**What this task involves**
Every line of the data is to be retyped exactly.
Top of Information shown
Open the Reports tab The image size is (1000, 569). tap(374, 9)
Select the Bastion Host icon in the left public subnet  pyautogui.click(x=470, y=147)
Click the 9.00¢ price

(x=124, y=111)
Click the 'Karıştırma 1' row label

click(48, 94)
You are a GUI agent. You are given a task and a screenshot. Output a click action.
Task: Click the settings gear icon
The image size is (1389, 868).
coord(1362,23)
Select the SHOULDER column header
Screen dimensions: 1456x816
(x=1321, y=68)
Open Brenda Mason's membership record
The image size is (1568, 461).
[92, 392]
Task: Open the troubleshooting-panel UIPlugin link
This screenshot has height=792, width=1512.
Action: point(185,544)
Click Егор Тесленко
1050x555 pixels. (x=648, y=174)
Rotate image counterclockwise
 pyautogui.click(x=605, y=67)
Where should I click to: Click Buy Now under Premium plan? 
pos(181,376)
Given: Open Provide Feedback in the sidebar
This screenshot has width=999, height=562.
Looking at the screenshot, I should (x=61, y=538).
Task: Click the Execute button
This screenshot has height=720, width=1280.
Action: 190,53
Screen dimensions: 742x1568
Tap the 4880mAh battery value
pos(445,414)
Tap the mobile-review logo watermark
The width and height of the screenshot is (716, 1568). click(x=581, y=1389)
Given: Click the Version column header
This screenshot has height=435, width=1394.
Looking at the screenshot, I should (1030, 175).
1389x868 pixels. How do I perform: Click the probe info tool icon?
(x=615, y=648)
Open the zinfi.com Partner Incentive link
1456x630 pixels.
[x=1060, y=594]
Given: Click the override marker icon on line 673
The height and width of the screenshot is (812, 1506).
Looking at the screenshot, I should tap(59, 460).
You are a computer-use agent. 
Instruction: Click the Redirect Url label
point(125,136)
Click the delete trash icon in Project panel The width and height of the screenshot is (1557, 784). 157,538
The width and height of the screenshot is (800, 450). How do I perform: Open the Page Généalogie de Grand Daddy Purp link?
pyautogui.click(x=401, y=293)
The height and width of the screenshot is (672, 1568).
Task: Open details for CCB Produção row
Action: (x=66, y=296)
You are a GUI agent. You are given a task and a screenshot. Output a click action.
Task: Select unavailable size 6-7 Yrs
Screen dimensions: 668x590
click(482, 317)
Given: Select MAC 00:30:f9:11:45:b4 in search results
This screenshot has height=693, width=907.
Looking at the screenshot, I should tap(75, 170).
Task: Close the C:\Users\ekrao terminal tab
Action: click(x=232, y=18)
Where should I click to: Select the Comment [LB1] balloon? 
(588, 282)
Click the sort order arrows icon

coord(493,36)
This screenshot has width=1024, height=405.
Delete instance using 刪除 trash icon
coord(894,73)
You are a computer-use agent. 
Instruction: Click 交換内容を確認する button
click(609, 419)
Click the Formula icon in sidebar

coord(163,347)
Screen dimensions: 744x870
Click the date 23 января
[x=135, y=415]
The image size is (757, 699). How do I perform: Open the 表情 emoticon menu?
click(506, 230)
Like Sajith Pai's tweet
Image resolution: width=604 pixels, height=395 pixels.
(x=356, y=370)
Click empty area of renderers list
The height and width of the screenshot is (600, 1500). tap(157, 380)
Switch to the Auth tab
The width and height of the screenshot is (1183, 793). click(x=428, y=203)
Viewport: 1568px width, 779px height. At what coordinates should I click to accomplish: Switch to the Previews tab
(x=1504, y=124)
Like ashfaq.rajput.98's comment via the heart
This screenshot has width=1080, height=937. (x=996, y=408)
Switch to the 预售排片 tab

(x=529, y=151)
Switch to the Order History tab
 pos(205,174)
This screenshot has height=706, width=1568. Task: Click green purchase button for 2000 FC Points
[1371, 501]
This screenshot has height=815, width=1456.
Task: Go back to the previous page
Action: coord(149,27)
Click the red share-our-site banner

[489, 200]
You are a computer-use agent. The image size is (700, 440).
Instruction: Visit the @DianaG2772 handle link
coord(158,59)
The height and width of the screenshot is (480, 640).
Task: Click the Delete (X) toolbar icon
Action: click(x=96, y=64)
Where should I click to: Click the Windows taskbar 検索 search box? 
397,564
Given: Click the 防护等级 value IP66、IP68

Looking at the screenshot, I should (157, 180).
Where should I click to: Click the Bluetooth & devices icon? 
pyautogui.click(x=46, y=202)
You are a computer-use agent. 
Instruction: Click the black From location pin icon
Bottom of Information shown
**Solution to this problem**
Open the Reports tab The image size is (1000, 569). tap(374, 9)
Select the Bastion Host icon in the left public subnet  pyautogui.click(x=470, y=147)
Click the 9.00¢ price

(x=124, y=111)
Click the 'Karıştırma 1' row label

click(48, 94)
You are a GUI agent. You are given a task and a screenshot. Output a click action.
Task: Click the settings gear icon
The image size is (1389, 868).
coord(1362,23)
Select the SHOULDER column header
Screen dimensions: 1456x816
(x=1321, y=68)
Open Brenda Mason's membership record
The image size is (1568, 461).
[92, 392]
Task: Open the troubleshooting-panel UIPlugin link
This screenshot has height=792, width=1512.
Action: point(185,544)
Click Егор Тесленко
1050x555 pixels. (x=648, y=174)
Rotate image counterclockwise
 pyautogui.click(x=605, y=67)
Where should I click to: Click Buy Now under Premium plan? 
pos(181,376)
Given: Open Provide Feedback in the sidebar
This screenshot has width=999, height=562.
Looking at the screenshot, I should (x=61, y=538).
Task: Click the Execute button
This screenshot has height=720, width=1280.
Action: 190,53
Screen dimensions: 742x1568
Tap the 4880mAh battery value
pos(445,414)
Tap the mobile-review logo watermark
The width and height of the screenshot is (716, 1568). click(x=581, y=1389)
Given: Click the Version column header
This screenshot has height=435, width=1394.
Looking at the screenshot, I should (1030, 175).
1389x868 pixels. How do I perform: Click the probe info tool icon?
(x=615, y=648)
Open the zinfi.com Partner Incentive link
1456x630 pixels.
[x=1060, y=594]
Given: Click the override marker icon on line 673
The height and width of the screenshot is (812, 1506).
Looking at the screenshot, I should tap(59, 460).
You are a computer-use agent. 
Instruction: Click the Redirect Url label
point(125,136)
Click the delete trash icon in Project panel The width and height of the screenshot is (1557, 784). 157,538
The width and height of the screenshot is (800, 450). How do I perform: Open the Page Généalogie de Grand Daddy Purp link?
pyautogui.click(x=401, y=293)
The height and width of the screenshot is (672, 1568).
Task: Open details for CCB Produção row
Action: (x=66, y=296)
You are a GUI agent. You are given a task and a screenshot. Output a click action.
Task: Select unavailable size 6-7 Yrs
Screen dimensions: 668x590
click(482, 317)
Given: Select MAC 00:30:f9:11:45:b4 in search results
This screenshot has height=693, width=907.
Looking at the screenshot, I should tap(75, 170).
Task: Close the C:\Users\ekrao terminal tab
Action: click(x=232, y=18)
Where should I click to: Select the Comment [LB1] balloon? 
(588, 282)
Click the sort order arrows icon

coord(493,36)
This screenshot has width=1024, height=405.
Delete instance using 刪除 trash icon
coord(894,73)
You are a computer-use agent. 
Instruction: Click 交換内容を確認する button
click(609, 419)
Click the Formula icon in sidebar

coord(163,347)
Screen dimensions: 744x870
Click the date 23 января
[x=135, y=415]
The image size is (757, 699). How do I perform: Open the 表情 emoticon menu?
click(506, 230)
Like Sajith Pai's tweet
Image resolution: width=604 pixels, height=395 pixels.
(x=356, y=370)
Click empty area of renderers list
The height and width of the screenshot is (600, 1500). tap(157, 380)
Switch to the Auth tab
The width and height of the screenshot is (1183, 793). click(x=428, y=203)
Viewport: 1568px width, 779px height. At what coordinates should I click to accomplish: Switch to the Previews tab
(x=1504, y=124)
Like ashfaq.rajput.98's comment via the heart
This screenshot has width=1080, height=937. (x=996, y=408)
Switch to the 预售排片 tab

(x=529, y=151)
Switch to the Order History tab
 pos(205,174)
This screenshot has height=706, width=1568. Task: Click green purchase button for 2000 FC Points
[1371, 501]
This screenshot has height=815, width=1456.
Task: Go back to the previous page
Action: coord(149,27)
Click the red share-our-site banner

[489, 200]
You are a computer-use agent. The image size is (700, 440).
Instruction: Visit the @DianaG2772 handle link
coord(158,59)
The height and width of the screenshot is (480, 640).
Task: Click the Delete (X) toolbar icon
Action: click(x=96, y=64)
Where should I click to: Click the Windows taskbar 検索 search box? 
397,564
Given: Click the 防护等级 value IP66、IP68

Looking at the screenshot, I should (157, 180).
Where should I click to: Click the Bluetooth & devices icon? 
pyautogui.click(x=46, y=202)
You are a computer-use agent. 
Instruction: Click the black From location pin icon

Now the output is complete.